Gepubliceerd in PropertyNL Magazine nr. 12, 19 december 2023
Woningbeleggers en -ontwikkelaars hebben in de afgelopen jaren van de wetgever veel voor de kiezen gekregen (of krijgen dat nog): buy-to-let, de verhoogde overdrachtsbelasting, het (mogelijk) vervallen van de samenloopvrijstelling bij share deals, de WOZ-cap, de tijdelijke cap op de jaarlijkse indexatie voor geliberaliseerde huurwoningen, box 3-perikelen en de verwachte middenhuurregelgeving.
Hoofdpijndossier
Daar is nu nog een hoofdpijndossier bijgekomen: de vernietiging door kantonrechters van de gebruikelijke ROZ-indexatiebepaling voor geliberaliseerde huurwoningen (CPI + maximaal 5% opslag, verder de ‘ROZ-bepaling’) op grond van de Europese richtlijn betreffende oneerlijke bedingen in consumentenovereenkomsten. Door die vernietiging: (i) valt de huurprijs terug naar de aanvangshuurprijs, (ii) is er going forward geen jaarlijkse indexatie van de huurprijs meer en (iii) krijgt de huurder een vordering op teruggaaf van te veel betaalde huur.

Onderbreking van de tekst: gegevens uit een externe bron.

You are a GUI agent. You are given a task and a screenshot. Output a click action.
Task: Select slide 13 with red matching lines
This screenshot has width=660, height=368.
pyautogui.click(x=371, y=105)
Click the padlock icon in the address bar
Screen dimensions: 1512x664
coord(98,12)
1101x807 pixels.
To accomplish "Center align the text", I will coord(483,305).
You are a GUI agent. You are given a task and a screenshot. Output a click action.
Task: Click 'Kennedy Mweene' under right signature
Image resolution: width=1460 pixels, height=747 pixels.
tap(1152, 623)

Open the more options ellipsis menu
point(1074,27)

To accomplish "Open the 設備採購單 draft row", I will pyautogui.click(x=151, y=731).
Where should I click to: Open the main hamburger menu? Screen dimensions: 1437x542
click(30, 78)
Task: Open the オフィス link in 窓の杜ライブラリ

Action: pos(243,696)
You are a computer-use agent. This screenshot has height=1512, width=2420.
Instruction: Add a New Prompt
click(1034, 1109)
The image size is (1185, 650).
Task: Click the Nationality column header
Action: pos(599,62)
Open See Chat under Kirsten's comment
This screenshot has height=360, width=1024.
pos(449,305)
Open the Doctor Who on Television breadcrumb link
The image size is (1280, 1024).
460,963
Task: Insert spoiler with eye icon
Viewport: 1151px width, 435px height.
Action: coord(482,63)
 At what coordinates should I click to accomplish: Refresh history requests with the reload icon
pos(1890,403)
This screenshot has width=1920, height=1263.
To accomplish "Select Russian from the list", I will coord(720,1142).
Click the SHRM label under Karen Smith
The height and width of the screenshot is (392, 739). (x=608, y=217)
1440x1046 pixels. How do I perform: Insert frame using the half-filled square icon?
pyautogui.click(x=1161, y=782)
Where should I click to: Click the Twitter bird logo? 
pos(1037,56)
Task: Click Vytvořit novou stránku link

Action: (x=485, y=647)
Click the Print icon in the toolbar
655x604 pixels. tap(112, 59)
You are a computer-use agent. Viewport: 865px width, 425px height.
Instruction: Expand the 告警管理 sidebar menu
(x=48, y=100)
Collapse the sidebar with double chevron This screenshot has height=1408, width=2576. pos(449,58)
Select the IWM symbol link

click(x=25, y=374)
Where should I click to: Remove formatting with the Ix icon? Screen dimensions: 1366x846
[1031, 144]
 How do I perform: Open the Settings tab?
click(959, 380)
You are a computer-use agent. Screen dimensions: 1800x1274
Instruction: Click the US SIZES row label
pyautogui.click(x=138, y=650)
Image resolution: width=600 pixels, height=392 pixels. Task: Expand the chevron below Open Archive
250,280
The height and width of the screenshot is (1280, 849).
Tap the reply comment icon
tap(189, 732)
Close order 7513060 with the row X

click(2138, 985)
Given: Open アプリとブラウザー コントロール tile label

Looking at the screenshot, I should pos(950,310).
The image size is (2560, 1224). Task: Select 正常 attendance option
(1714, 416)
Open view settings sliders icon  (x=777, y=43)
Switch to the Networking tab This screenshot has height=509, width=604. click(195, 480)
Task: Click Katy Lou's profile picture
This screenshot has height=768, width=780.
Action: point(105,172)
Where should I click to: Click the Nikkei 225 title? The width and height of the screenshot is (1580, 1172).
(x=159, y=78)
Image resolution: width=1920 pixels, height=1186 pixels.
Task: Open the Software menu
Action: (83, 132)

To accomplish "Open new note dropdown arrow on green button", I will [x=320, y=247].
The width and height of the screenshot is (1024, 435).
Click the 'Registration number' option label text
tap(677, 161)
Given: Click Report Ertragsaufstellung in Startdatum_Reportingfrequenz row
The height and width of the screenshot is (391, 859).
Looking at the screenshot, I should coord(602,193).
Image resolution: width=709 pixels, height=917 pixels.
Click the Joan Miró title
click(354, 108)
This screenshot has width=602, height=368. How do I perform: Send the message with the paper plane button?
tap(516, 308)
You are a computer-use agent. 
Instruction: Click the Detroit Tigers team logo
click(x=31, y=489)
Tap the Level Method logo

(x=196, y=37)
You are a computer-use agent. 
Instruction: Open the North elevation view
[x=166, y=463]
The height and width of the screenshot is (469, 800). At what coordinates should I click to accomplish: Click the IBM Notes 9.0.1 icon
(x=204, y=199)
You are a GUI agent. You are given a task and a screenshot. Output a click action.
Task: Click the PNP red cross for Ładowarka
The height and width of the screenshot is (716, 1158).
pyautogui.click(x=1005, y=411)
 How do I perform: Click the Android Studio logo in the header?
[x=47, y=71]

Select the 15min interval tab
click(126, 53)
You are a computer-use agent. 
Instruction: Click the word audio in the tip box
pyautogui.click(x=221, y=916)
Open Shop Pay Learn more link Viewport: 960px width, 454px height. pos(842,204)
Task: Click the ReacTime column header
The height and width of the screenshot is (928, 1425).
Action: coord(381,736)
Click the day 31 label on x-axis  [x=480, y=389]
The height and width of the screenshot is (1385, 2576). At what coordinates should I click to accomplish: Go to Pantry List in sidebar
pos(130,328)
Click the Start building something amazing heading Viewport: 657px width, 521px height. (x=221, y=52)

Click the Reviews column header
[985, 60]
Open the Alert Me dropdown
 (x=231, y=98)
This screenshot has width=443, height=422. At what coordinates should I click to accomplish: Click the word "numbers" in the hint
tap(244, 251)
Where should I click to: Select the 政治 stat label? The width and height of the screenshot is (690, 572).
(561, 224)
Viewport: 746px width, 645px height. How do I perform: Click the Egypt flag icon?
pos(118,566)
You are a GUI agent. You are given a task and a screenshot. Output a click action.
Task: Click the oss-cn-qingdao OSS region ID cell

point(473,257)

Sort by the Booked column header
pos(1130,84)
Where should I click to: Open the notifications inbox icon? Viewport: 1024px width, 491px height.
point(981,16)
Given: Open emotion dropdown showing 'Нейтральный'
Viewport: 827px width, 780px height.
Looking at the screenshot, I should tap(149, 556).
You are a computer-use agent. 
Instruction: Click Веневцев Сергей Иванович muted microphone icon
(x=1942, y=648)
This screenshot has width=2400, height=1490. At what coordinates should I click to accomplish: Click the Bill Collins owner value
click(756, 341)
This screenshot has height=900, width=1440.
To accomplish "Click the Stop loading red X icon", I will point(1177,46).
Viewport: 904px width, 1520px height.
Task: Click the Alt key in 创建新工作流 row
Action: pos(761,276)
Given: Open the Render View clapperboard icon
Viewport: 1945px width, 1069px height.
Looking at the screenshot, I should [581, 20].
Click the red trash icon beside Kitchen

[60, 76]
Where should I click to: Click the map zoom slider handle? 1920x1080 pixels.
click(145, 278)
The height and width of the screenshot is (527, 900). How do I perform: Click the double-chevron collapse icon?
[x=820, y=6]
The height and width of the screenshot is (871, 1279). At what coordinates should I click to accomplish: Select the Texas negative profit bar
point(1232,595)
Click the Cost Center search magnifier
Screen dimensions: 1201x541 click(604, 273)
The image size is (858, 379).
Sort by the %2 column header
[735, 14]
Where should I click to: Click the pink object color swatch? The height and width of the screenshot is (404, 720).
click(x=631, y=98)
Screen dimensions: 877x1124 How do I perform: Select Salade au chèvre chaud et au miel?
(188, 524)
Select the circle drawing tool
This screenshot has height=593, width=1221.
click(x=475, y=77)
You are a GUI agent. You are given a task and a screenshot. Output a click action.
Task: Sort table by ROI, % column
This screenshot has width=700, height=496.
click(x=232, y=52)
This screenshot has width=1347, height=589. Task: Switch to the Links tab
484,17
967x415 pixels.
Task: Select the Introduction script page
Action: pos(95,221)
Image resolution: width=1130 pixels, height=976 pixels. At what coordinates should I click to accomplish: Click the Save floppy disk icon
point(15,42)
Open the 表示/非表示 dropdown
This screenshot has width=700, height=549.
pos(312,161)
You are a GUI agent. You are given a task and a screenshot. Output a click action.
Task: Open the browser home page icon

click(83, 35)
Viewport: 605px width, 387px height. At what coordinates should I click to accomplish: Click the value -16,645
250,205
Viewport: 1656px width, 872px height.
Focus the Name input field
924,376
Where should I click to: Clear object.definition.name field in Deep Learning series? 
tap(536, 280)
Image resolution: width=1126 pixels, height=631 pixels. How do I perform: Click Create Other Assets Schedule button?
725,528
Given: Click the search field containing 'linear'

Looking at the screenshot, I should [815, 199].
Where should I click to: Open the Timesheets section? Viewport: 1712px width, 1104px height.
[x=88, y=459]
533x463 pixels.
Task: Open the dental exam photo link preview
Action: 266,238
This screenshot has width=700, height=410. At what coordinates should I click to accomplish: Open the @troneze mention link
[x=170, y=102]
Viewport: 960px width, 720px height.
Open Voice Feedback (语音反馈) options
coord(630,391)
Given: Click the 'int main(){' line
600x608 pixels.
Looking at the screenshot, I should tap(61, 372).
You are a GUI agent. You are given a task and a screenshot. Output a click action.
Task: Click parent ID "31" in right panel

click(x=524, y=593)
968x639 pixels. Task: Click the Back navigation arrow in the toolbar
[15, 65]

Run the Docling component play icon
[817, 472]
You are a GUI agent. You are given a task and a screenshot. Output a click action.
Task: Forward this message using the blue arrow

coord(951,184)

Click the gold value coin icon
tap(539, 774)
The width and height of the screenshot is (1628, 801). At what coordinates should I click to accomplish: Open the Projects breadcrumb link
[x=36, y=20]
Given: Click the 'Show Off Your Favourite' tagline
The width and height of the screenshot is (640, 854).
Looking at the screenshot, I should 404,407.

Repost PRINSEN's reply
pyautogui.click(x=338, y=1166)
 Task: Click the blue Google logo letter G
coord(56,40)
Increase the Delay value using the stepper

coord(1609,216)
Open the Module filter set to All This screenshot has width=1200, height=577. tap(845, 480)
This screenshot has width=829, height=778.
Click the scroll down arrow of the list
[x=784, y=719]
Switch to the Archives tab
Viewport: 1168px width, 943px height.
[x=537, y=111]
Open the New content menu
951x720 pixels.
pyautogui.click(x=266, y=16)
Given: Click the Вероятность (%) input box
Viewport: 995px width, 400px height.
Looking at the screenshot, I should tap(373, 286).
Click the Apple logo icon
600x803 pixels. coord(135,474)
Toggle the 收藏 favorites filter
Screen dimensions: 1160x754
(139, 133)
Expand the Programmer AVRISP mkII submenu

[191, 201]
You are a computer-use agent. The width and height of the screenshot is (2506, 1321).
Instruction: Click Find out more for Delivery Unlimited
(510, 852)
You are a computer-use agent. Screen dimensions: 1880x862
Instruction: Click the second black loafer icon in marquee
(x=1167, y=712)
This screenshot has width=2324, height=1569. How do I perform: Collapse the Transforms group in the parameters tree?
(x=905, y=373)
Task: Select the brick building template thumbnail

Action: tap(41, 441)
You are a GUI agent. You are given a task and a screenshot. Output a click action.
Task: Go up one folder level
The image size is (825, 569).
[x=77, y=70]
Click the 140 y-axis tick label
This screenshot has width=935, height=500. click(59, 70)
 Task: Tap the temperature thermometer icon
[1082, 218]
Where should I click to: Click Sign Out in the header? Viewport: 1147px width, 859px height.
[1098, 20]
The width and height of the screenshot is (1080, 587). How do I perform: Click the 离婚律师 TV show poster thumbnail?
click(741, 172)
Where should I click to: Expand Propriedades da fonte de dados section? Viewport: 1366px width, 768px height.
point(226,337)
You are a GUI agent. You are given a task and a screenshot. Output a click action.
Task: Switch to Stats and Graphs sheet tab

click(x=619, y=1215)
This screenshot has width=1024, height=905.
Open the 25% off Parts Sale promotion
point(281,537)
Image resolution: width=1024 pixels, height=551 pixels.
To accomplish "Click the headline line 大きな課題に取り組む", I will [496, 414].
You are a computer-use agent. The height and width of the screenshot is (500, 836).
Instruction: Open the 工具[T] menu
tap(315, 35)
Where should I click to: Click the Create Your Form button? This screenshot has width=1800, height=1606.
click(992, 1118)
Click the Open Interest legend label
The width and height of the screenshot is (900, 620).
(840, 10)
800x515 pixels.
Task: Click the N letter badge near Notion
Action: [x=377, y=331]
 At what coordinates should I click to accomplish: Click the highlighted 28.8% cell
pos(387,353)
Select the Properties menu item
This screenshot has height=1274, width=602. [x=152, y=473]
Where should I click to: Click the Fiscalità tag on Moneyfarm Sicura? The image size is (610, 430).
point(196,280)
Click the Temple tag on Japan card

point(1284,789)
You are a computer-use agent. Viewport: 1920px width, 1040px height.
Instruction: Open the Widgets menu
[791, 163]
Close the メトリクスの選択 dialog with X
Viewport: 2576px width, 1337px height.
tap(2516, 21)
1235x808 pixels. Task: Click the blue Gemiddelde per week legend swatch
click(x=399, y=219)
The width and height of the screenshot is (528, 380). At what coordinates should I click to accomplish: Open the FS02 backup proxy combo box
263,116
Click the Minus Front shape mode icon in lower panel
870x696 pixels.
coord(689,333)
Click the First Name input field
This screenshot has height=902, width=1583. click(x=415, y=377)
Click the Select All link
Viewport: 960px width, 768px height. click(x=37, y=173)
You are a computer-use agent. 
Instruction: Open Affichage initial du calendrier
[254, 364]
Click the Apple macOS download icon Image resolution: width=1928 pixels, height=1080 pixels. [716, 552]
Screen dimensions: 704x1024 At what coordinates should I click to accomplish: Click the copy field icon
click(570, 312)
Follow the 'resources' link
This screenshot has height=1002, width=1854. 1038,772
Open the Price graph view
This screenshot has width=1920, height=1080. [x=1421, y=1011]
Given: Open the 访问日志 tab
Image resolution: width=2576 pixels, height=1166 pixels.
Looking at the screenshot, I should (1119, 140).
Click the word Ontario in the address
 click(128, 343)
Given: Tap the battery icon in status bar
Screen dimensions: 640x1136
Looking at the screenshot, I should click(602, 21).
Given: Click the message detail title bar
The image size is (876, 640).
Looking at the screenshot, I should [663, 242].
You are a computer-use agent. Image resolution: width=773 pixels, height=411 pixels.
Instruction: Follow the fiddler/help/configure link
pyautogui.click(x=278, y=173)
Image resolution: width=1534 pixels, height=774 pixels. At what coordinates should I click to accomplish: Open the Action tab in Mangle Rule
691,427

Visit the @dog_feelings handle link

Deze bijdrage gaat kort in op deze vonnissen en op de recentste ontwikkelingen in deze kwestie. Wat betreft dat laatste: hoewel het hoger beroep tegen deze rechtbankuitspraken nog loopt, gebeurt er toch het nodige. Zo worden er prejudiciële vragen aan de Hoge Raad gesteld en zijn er weer andere relevante uitspraken. Deze bijdrage bespreekt enkel de hoofdlijnen; op de Loyens & Loeff-website is een uitgebreidere juridische analyse van deze problematiek te downloaden (zoekterm: residential rental price indexation).
Transparantiebeginsel
Bij het bepalen van de vraag of een bepaling oneerlijk is in de zin van de richtlijn (lees: of die het evenwicht tussen de rechten en verplichtingen van partijen uit de overeenkomst ten nadele van de consument aanzienlijk verstoort), is het transparantiebeginsel van belang. Dat beginsel verplicht dat het beding voor de consument grammaticaal begrijpelijk is, maar ook dat de consument op voorhand de economische gevolgen kan voorzien die er voor hem uit voortvloeien, op basis van duidelijke en begrijpelijke criteria. Op basis van met name twee Europese rechtszaken oordeelt de rechtbank dat de ROZ-bepaling niet transparant is.
Hoewel de rechtbank de gehele bepaling ongeldig verklaart, zit het probleem niet zozeer in de indexatie conform CPI, maar in de opslag van maximaal 5%. Dat blijkt ook uit een recente uitspraak van een Haarlemse kantonrechter, waar dezelfde ROZ-bepaling waarbij geen extra opslag gehanteerd kon worden (dus CPI + maximaal 0% als het ware) niet als oneerlijk beoordeeld werd.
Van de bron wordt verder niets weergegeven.